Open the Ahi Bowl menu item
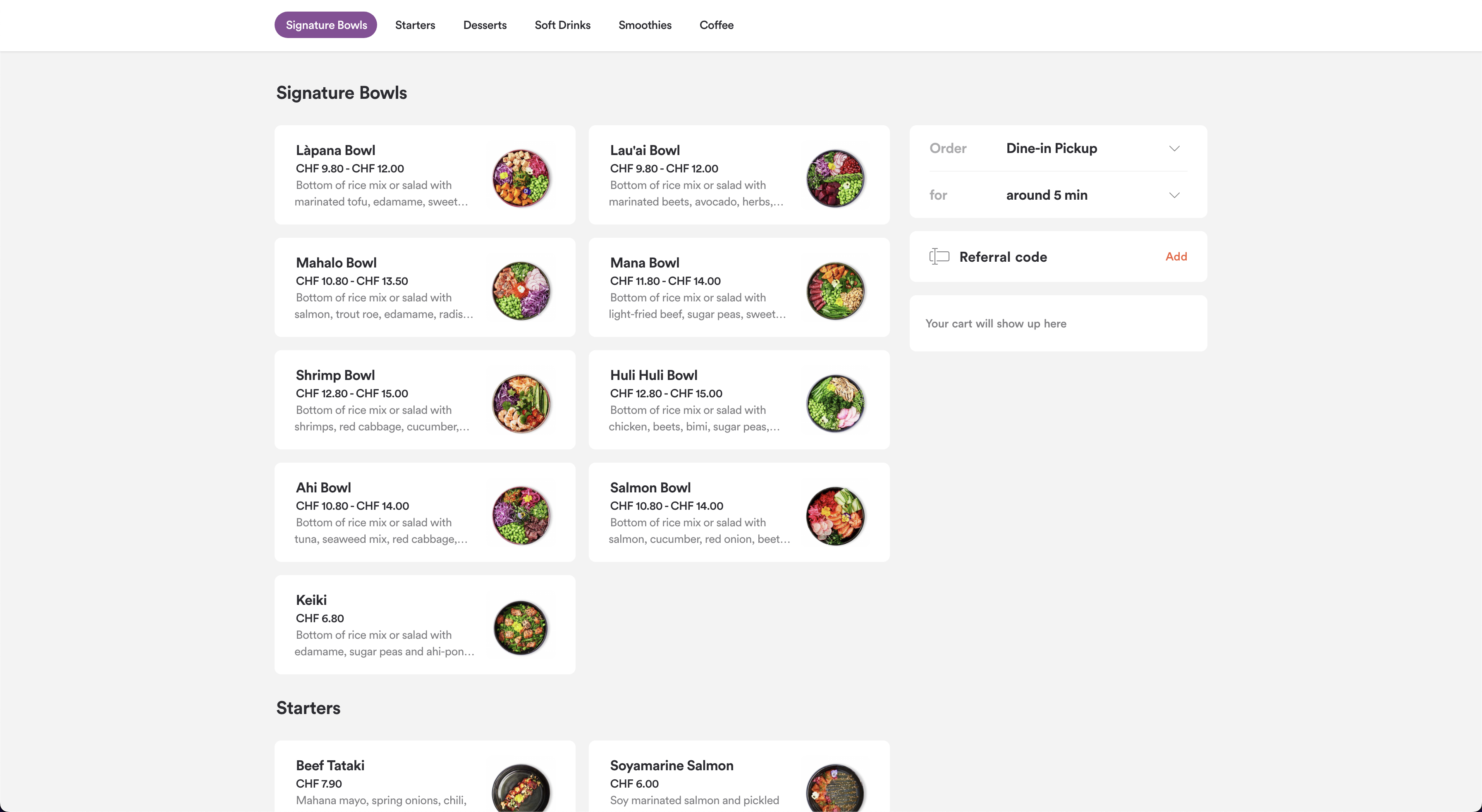The height and width of the screenshot is (812, 1482). (x=425, y=512)
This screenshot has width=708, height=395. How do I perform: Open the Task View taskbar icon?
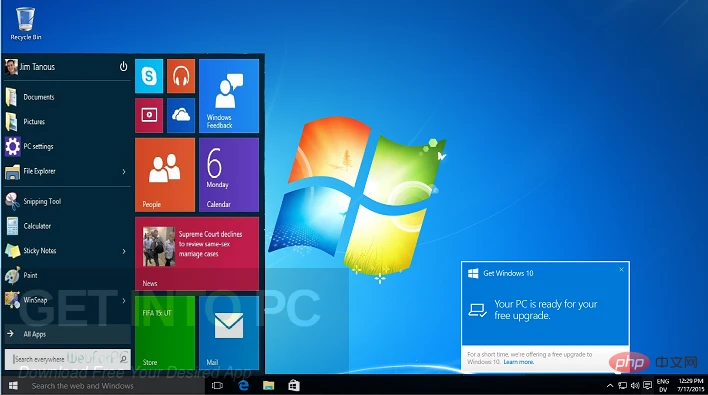coord(218,386)
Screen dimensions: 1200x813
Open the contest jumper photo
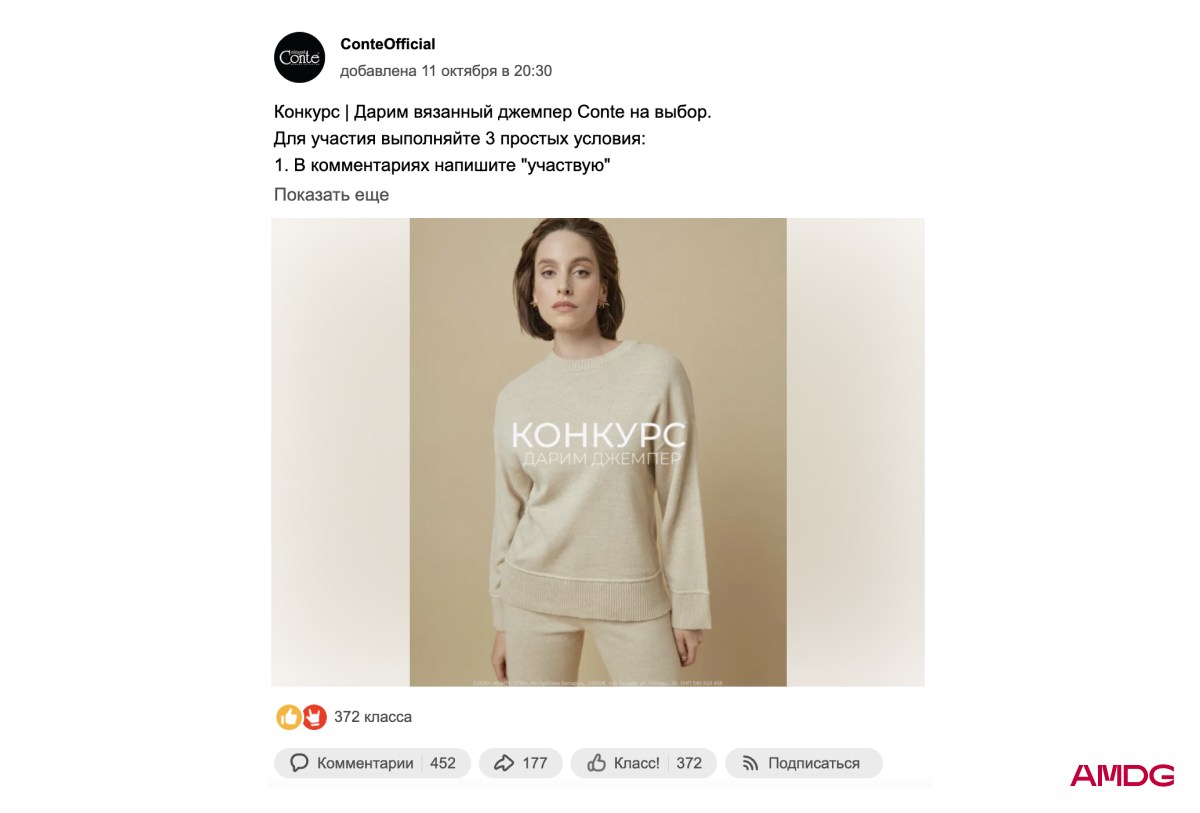[x=598, y=452]
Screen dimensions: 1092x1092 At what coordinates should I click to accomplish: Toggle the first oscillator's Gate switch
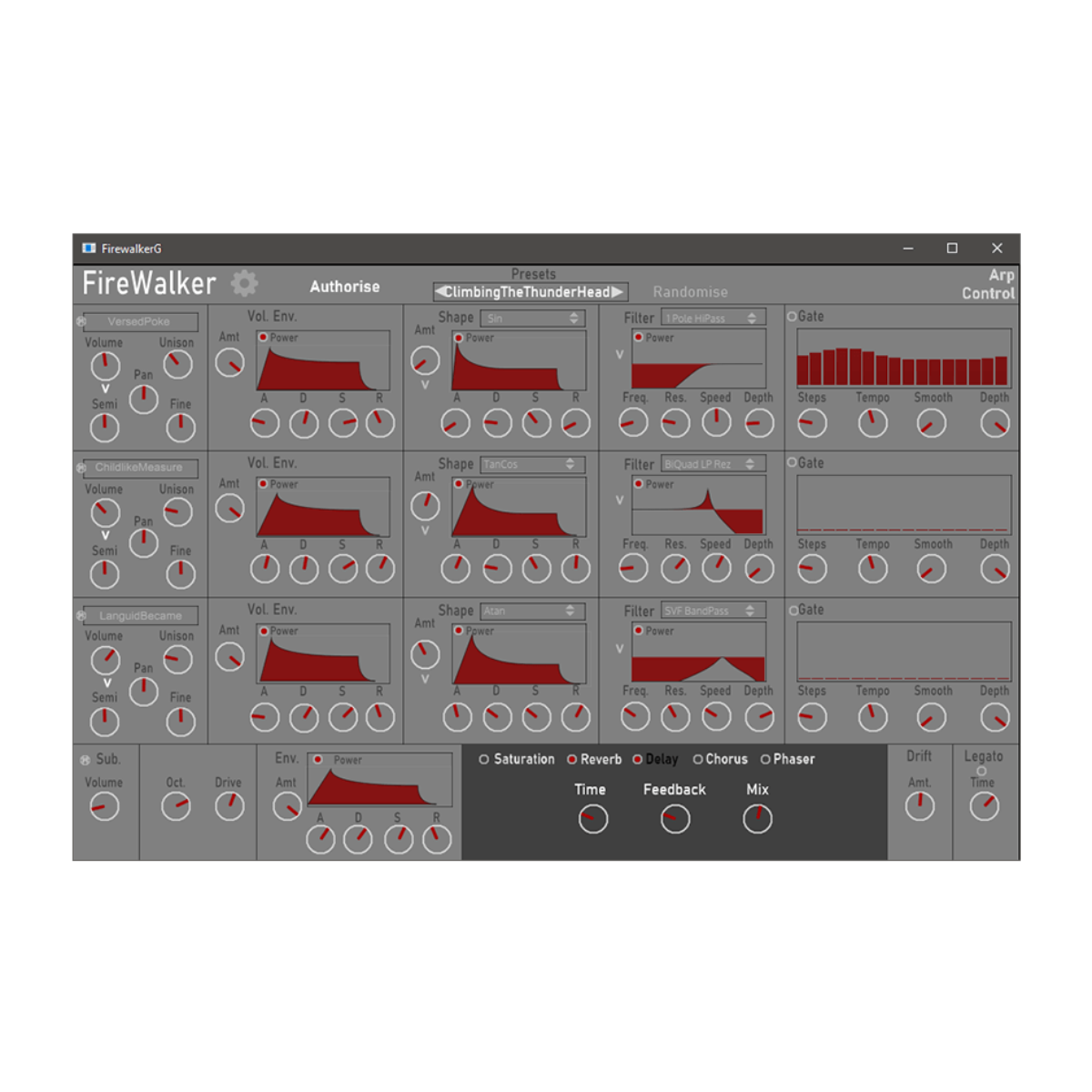click(792, 317)
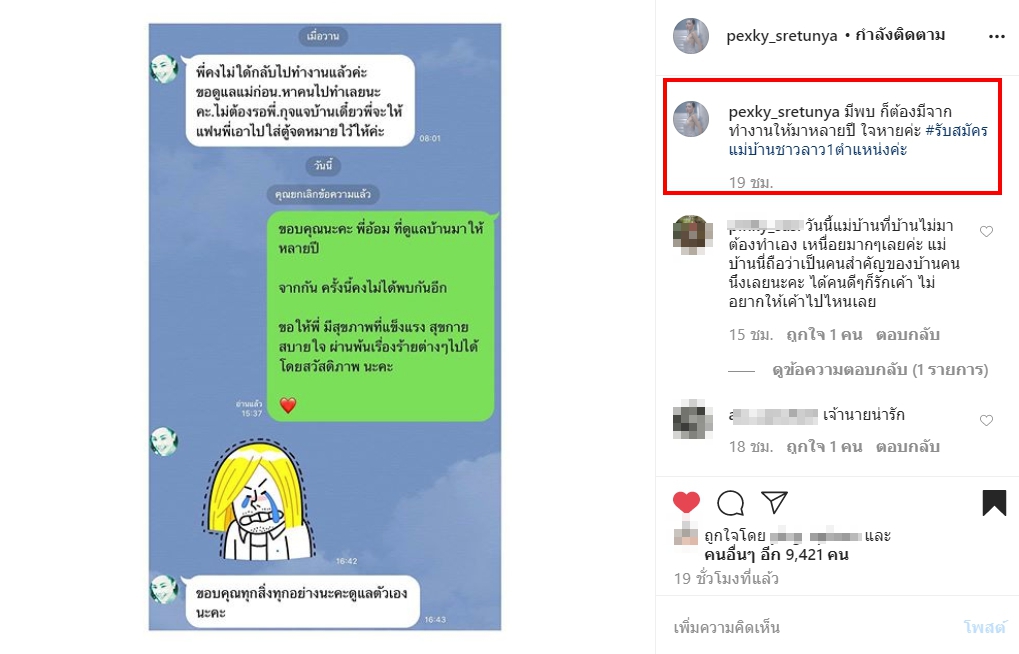Open the comment speech bubble icon
Screen dimensions: 1019x654
click(730, 503)
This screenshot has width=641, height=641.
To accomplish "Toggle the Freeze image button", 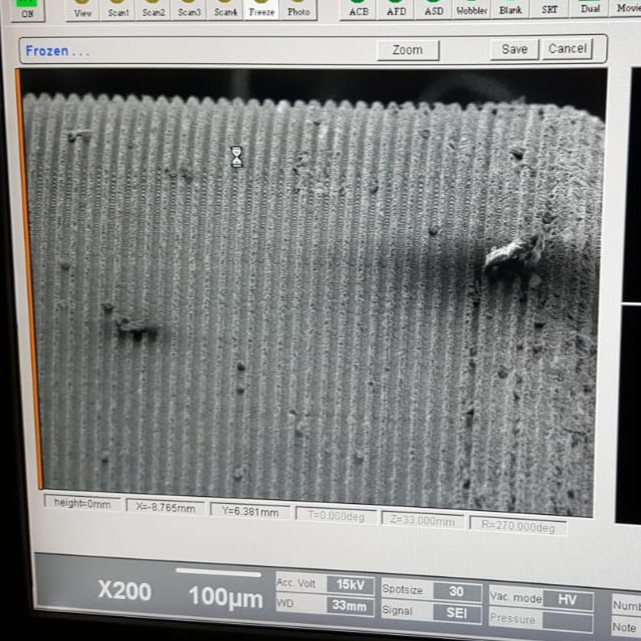I will tap(262, 9).
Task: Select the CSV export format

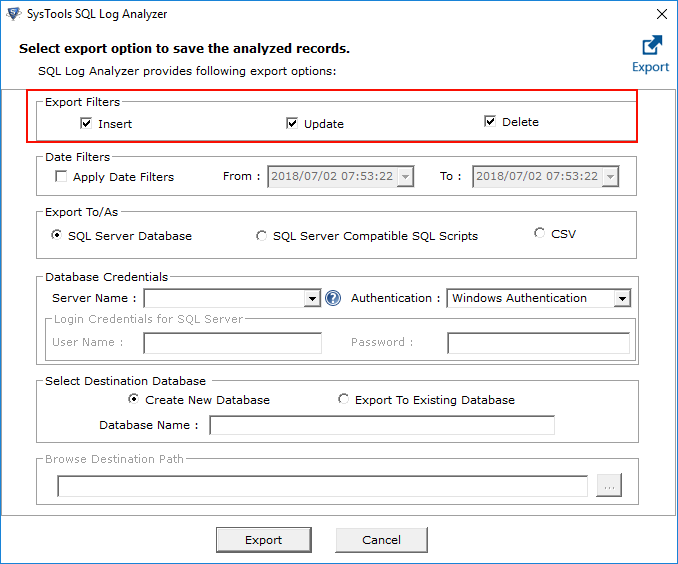Action: [540, 233]
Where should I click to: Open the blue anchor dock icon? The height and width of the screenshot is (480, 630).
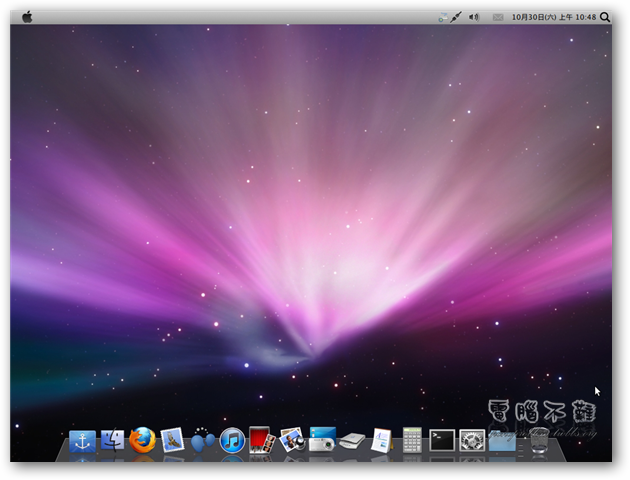(82, 441)
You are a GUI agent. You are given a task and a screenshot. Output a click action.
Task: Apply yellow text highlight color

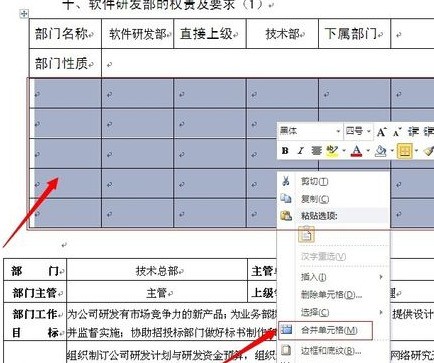332,151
- - - - - - -
_What is expected_.
Only an exact copy of the lines from the one with "Task: Select the CSV export format" through the last line of the listing should be given; pictures must not be included.

_Response_.
Task: Select the CSV export format

Action: [540, 233]
Where should I click to: Open the blue anchor dock icon? The height and width of the screenshot is (480, 630).
(82, 441)
You are a GUI agent. You are given a task and a screenshot. Output a click action.
Task: Apply yellow text highlight color

332,151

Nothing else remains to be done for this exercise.